(WHAT IS BEING ASKED)
Every record here should be printed again exactly.

Collected data entries:
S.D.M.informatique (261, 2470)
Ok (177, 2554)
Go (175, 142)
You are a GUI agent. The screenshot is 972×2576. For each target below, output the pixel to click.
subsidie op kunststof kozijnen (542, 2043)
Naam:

(ANSWER SECTION)
S.D.M.informatique (261, 2470)
Ok (177, 2554)
Go (175, 142)
You are a GUI agent. The screenshot is 972×2576. For each target below, output the pixel to click.
subsidie op kunststof kozijnen (542, 2043)
Naam:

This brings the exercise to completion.